CO₂ is removable while pump function is normal, so pO₂ falls inversely while pCO₂ stays controlled; expiratory flow is proportional to lung volume.
▶What is dynamic hyperinflation on exertion in COPD?
Forced expiration closes small airways → incomplete expiration → ↓end-expiratory volume → ↓inspiratory capacity.
▶Why does forced expiration worsen airflow in COPD?
Increased pleural pressure compresses small airways that lack elastic support, so they narrow/occlude — the more forced the expiration, the harder it is to exhale.
▶What characterizes the "pink puffer" COPD phenotype?
Emphysema without chronic bronchitis: first sign is dyspnea; barrel chest, prolonged expiration, hunched posture; hyperventilation gives adequate oxygenation (not hypoxemic); cachexia; normal RBC.
▶What characterizes the "blue bloater" COPD phenotype?
Chronic bronchitis: cough/wheeze, ↓respiratory drive → CO₂ retention → hypoxia + cyanosis; obese; secondary pulmonary hypertension; ↑RBC (↑viscosity); death from cor pulmonale (edema).
▶Why does erythrocytosis (polyglobulia) develop in COPD?
Chronic ↓O₂ saturation → ↑EPO → ↑RBC (↑Hb/hematocrit); higher Hb is actually a good prognostic sign in COPD.
▶Why is respiratory muscle exhaustion a common cause of death in COPD?
The overinflated lungs (↑residual volume) force patients to breathe at high lung volumes, fatiguing the respiratory muscles.
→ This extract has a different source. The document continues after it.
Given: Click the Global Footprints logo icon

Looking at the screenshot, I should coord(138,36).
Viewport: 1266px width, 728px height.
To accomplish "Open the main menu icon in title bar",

▶What keeps small airways open and why does this matter in COPD?
They have no cartilage and are held open by interstitial elastic tissue; loss of this elasticity in COPD causes them to collapse during expiration.
▶What is the shape of the forced expiratory flow curve in COPD?
A reduced peak flow followed by a sharp drop, because forced effort compresses the unsupported small airways.
▶Why are pink puffers not hypoxemic despite emphysema?
They hyperventilate enough to maintain adequate oxygenation (at the cost of dyspnea and cachexia).
▶Why do blue bloaters develop secondary pulmonary hypertension and cor pulmonale?
Chronic hypoxia causes pulmonary hypoxic vasoconstriction → pulmonary hypertension → right heart strain (cor pulmonale) with edema.
▶How does smoking affect FEV1 over time?
It accelerates the decline of FEV1.
▶Why do blue bloaters become cyanotic while pink puffers do not?
Blue bloaters have a reduced respiratory drive causing CO₂ retention and hypoxia (cyanosis), whereas pink puffers hyperventilate to stay oxygenated.
▶What body habitus is typical of pink puffers vs blue bloaters?
Pink puffers are cachectic (thin); blue bloaters are obese.
▶Why does increased blood viscosity occur in blue bloaters?
Chronic hypoxia drives erythrocytosis (↑RBC), raising blood viscosity.
▶Which COPD component (large vs small airway) is targeted by bronchodilators?
Large airway bronchoconstriction — the reversible component; small-airway parenchymal destruction is largely irreversible.
▶What is the relationship between expiratory flow and lung volume in COPD?
Expiratory flow is proportional to lung volume — flow falls as lung volume decreases during expiration.
▶Why is a higher hemoglobin a favorable prognostic sign in COPD?
It reflects an adaptive EPO response to chronic hypoxia, and such patients tend to live longer.